Given all of these benefits, would anyone really be averse to these GRC-driven data and reporting changes? The answer, at least sometimes, is yes, and the fundamental reason is typically because employees don't understand the value proposition of the recommended changes.

Leading through change is the job of the GRC program manager and his or her team, and top-down change needs to be translated into value for whomever it's poised to impact the most. We all know the organizational hierarchy is how enterprises are supposed to function and how work is supposed to flow. However, understanding how things actually get done at an organization is invaluable when aiming to lead through change.

Usually, unbeknownst to senior management, there are individuals in the associate and middle manager ranks who command respect and act as catalysts for change - since they are the go-to people for questions and concerns around change. Organizations that proactively identify these informal influencers can accelerate change.

Leveraging Influencers to Expedite Change

When initiating change, it's critical for organizations to know where to start. Influencers can be tapped to support this, as they can help management strategically conduct assessments to identify potential vulnerabilities preemptively.

Imagine, for example, rolling out a new issue-management program across a large global bank. Let's pretend all of the following: the “issues” are newly defined; data standards and the dates by which data needed to be entered into the system are changing; and a new technology is being implemented. To complicate matters further, let's also say that there are people in certain parts of the organization who think the new program is a mistake, as they don't see its value.

What do you do?

The trap that ensnares many is to try to appease the aforementioned naysayers. As a result, one spends a disproportionate amount of time trying to persuade the group to “get on the bus,” so to speak.

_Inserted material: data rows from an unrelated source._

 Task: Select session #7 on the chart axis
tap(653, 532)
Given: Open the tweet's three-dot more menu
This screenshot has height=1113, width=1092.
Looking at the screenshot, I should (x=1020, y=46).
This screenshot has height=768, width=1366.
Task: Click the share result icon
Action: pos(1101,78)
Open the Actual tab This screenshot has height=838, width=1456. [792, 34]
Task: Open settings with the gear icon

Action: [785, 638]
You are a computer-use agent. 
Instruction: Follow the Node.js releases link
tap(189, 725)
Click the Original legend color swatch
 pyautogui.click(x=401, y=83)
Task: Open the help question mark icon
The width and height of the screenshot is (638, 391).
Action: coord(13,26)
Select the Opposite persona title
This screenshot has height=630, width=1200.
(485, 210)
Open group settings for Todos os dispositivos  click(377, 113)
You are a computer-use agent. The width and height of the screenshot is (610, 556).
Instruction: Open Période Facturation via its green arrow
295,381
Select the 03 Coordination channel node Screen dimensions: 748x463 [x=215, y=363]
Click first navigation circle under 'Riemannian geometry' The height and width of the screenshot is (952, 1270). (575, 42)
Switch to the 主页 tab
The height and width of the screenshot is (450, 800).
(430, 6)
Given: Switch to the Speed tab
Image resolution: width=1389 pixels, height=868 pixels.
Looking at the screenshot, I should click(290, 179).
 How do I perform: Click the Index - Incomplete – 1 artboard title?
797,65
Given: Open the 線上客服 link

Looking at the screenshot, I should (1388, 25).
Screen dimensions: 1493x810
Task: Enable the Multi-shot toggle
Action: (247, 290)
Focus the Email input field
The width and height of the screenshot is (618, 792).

While these individuals shouldn't be ignored, they should be kept at arm's length; senior management should also be brought in to reinforce the value that the change in question might bring, as this type of negative response is typically born out of fear of the unknown.

Instead, imagine this scenario: you seek out a positive influencer and leverage his or her enthusiasm for a pilot program. You run a small and controlled test, with the influencer and his or her group and ask for feedback. Since they are organizational influencers, there's a high change that they'll offer you constructive feedback. Using their feedback, you can then make improvements for the next pilot group.

Under this scenario, the group who were reluctant to change will have no choice but to adopt it, as influencers in the organization will already be on board.

Parting Thoughts

Change is hard, but there are ways to lead through it successfully. Establishing a risk culture that is receptive to change is a good place to start. A pervasive culture yields continuous monitoring of threats, enabling an organization to more effectively spot potential risks before they cause problems.

Peter Bannister is the SVP of GRC at MetricStream. Prior to joining MetricStream earlier this year, he led the GRC program at Fannie Mae.